Segment Start: STUDY MATERIAL
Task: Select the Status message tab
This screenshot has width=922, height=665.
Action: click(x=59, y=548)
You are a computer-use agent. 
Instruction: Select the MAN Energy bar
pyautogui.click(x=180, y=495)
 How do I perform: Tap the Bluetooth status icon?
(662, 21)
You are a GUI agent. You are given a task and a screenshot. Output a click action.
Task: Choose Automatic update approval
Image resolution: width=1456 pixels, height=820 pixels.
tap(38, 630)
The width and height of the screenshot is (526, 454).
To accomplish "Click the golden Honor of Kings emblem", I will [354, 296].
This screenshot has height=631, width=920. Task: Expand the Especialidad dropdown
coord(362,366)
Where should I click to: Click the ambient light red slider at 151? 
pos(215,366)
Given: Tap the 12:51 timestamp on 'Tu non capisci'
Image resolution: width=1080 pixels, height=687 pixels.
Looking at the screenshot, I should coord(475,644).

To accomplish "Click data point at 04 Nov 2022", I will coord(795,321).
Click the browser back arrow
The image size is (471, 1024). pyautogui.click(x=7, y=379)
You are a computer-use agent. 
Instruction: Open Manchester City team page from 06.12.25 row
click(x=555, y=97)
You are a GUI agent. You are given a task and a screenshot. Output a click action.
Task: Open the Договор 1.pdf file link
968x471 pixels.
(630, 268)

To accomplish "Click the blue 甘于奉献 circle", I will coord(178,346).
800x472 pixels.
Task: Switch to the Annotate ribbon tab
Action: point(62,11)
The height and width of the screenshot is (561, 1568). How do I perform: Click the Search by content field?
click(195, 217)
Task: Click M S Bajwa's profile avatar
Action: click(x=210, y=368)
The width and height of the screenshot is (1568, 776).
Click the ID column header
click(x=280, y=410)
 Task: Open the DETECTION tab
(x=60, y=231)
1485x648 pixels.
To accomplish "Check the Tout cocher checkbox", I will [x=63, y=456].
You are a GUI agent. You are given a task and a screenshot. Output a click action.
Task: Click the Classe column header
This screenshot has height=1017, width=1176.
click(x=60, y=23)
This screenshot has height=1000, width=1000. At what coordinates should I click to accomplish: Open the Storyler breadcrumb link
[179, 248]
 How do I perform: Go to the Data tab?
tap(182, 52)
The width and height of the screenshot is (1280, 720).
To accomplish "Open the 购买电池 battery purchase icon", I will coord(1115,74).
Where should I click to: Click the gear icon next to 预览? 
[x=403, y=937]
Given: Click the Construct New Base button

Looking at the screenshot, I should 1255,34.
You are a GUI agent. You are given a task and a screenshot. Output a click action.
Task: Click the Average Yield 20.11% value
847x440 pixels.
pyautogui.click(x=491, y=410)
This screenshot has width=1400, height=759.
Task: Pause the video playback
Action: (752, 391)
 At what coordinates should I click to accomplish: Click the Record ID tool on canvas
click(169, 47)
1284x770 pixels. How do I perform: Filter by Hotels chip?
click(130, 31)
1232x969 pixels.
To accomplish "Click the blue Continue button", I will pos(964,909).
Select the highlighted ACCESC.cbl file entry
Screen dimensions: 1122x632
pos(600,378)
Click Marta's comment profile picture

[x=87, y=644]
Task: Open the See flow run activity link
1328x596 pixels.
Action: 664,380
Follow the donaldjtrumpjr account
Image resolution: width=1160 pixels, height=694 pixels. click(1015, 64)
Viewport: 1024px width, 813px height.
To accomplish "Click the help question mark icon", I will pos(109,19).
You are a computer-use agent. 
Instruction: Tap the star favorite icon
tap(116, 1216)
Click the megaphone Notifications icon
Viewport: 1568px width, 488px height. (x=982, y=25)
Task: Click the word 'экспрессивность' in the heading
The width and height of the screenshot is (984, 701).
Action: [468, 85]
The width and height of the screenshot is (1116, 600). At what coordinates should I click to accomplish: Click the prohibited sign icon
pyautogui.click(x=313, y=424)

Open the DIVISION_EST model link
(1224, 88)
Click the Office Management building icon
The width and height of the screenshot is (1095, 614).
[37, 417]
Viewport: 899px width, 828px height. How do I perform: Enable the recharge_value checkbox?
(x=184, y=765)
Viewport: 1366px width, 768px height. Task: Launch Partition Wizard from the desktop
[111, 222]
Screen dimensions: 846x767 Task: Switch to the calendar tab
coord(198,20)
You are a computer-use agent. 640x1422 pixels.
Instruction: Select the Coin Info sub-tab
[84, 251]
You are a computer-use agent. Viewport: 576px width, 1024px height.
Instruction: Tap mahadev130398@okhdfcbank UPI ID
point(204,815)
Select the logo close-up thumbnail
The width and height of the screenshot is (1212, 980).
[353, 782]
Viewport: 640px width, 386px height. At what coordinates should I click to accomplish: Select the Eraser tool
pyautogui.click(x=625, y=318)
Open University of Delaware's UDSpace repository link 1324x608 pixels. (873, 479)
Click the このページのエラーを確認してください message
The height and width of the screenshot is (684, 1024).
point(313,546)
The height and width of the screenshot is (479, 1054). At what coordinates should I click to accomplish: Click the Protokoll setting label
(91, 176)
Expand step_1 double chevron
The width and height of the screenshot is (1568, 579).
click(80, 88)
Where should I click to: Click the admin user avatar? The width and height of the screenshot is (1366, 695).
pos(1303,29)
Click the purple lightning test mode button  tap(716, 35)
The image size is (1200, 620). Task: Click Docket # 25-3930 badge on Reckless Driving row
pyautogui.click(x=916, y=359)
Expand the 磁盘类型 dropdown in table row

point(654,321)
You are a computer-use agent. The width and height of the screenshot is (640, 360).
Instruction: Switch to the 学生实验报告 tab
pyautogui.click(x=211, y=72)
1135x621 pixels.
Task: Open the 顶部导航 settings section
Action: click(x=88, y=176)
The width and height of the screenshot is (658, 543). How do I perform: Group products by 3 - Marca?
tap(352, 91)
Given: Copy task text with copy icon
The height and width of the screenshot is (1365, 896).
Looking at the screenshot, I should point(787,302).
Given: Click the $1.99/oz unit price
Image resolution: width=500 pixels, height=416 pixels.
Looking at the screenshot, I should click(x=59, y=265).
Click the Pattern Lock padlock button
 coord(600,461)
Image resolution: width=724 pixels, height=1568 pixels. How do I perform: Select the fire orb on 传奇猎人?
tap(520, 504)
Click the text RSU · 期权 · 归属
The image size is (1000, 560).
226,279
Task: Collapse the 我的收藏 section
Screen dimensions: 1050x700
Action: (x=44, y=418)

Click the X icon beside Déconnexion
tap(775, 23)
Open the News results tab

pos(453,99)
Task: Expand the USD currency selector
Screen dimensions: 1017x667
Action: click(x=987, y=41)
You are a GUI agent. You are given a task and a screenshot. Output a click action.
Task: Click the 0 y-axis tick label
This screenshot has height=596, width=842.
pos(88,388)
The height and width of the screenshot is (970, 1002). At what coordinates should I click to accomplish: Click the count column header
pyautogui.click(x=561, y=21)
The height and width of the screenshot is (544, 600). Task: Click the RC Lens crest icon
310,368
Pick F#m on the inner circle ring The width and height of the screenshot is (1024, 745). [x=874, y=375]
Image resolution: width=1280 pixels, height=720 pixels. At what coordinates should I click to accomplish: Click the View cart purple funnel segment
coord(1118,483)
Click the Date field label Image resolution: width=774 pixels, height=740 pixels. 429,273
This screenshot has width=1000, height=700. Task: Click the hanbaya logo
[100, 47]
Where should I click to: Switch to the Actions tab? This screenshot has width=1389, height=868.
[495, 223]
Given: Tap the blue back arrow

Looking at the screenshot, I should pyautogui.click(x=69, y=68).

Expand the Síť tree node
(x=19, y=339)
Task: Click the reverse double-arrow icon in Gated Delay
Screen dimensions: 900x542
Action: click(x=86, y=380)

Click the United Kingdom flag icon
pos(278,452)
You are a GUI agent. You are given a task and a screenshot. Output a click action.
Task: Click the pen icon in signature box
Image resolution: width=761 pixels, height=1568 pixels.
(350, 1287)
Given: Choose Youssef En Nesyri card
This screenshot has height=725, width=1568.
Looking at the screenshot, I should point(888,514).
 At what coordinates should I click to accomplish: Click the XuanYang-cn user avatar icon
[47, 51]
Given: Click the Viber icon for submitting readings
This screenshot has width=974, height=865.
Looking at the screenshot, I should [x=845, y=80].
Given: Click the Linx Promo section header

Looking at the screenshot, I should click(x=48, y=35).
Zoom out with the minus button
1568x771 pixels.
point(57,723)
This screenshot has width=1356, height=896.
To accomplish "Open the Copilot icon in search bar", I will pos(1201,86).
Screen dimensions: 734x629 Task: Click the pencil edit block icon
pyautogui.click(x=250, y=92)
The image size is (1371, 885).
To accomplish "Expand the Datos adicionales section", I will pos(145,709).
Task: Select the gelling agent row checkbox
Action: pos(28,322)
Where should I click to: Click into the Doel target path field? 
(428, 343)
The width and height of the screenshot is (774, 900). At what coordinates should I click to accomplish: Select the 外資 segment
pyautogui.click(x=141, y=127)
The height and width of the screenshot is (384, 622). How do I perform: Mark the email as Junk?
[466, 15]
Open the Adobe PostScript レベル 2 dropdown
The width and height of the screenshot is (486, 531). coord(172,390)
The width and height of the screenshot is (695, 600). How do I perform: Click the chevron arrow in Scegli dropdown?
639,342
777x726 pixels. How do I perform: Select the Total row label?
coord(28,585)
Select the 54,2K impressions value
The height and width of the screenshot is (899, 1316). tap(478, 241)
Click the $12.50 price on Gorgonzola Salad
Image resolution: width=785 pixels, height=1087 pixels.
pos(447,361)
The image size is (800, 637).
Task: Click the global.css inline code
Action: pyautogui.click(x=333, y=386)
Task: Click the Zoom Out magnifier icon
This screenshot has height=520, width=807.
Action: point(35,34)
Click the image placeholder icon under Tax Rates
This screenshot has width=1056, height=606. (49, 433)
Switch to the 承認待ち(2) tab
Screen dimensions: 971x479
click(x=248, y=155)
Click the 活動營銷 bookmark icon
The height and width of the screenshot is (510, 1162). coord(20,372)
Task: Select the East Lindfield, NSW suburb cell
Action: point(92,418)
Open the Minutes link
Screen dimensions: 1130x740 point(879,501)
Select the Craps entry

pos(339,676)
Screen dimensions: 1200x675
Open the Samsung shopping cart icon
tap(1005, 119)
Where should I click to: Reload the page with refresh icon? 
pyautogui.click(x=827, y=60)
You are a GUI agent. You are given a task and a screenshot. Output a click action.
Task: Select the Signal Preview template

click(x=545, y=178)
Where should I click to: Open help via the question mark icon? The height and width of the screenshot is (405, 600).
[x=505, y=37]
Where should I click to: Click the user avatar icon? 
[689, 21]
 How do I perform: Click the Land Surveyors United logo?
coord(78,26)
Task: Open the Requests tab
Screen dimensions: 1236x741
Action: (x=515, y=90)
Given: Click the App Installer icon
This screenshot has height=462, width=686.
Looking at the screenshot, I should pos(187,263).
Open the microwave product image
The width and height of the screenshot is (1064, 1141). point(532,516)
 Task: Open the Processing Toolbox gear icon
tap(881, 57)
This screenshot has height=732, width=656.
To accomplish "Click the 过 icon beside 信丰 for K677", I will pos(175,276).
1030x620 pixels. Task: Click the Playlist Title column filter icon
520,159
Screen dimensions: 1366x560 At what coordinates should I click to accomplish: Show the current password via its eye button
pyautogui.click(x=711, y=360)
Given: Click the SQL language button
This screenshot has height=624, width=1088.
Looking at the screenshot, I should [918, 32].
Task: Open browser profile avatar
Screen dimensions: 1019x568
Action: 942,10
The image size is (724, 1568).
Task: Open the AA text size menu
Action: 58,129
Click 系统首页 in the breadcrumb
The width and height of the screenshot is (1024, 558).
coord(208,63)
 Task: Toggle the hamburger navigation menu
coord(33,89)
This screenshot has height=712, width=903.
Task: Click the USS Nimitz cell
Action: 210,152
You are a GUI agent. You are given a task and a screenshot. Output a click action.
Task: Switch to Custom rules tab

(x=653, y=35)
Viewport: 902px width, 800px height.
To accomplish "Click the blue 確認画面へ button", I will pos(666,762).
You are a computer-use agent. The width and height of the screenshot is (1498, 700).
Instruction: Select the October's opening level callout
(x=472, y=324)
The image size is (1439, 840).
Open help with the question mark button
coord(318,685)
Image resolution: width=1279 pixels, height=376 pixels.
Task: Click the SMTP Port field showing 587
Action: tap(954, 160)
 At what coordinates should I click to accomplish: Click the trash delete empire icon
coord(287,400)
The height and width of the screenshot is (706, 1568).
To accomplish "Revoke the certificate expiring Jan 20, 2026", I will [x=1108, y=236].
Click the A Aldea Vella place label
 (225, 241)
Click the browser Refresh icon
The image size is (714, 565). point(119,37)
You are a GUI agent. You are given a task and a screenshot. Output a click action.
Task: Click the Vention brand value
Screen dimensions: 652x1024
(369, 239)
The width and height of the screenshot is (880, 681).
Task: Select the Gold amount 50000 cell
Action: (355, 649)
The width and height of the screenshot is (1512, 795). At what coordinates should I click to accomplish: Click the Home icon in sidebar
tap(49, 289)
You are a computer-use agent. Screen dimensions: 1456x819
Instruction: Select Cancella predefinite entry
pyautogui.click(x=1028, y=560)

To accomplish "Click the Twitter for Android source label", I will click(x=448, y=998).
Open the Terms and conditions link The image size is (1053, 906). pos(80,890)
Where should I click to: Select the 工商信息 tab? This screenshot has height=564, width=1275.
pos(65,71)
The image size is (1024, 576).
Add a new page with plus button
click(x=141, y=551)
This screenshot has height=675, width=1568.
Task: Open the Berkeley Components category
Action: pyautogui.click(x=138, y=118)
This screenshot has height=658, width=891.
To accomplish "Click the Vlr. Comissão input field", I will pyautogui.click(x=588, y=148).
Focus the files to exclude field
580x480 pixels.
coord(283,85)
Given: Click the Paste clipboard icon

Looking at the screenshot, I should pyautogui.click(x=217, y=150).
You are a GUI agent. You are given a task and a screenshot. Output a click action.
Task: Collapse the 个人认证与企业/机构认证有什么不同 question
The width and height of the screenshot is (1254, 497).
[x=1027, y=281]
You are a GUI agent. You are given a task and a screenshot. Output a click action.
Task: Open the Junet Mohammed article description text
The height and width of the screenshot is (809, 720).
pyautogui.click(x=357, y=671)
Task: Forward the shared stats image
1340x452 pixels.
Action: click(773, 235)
Segment End: STUDY MATERIAL
• _YOUR OBJECTIVE_
Repeat verbatim the opening run of entries, ending with the line that contains "1485x648 pixels.".

• _RESULT OF THE EXERCISE_
Task: Select the Status message tab
This screenshot has width=922, height=665.
Action: click(x=59, y=548)
You are a computer-use agent. 
Instruction: Select the MAN Energy bar
pyautogui.click(x=180, y=495)
 How do I perform: Tap the Bluetooth status icon?
(662, 21)
You are a GUI agent. You are given a task and a screenshot. Output a click action.
Task: Choose Automatic update approval
Image resolution: width=1456 pixels, height=820 pixels.
tap(38, 630)
The width and height of the screenshot is (526, 454).
To accomplish "Click the golden Honor of Kings emblem", I will [354, 296].
This screenshot has height=631, width=920. Task: Expand the Especialidad dropdown
coord(362,366)
Where should I click to: Click the ambient light red slider at 151? 
pos(215,366)
Given: Tap the 12:51 timestamp on 'Tu non capisci'
Image resolution: width=1080 pixels, height=687 pixels.
Looking at the screenshot, I should coord(475,644).

To accomplish "Click data point at 04 Nov 2022", I will coord(795,321).
Click the browser back arrow
The image size is (471, 1024). pyautogui.click(x=7, y=379)
You are a computer-use agent. 
Instruction: Open Manchester City team page from 06.12.25 row
click(x=555, y=97)
You are a GUI agent. You are given a task and a screenshot. Output a click action.
Task: Open the Договор 1.pdf file link
968x471 pixels.
(630, 268)

To accomplish "Click the blue 甘于奉献 circle", I will coord(178,346).
800x472 pixels.
Task: Switch to the Annotate ribbon tab
Action: point(62,11)
The height and width of the screenshot is (561, 1568). How do I perform: Click the Search by content field?
click(195, 217)
Task: Click M S Bajwa's profile avatar
Action: click(x=210, y=368)
The width and height of the screenshot is (1568, 776).
Click the ID column header
click(x=280, y=410)
 Task: Open the DETECTION tab
(x=60, y=231)
1485x648 pixels.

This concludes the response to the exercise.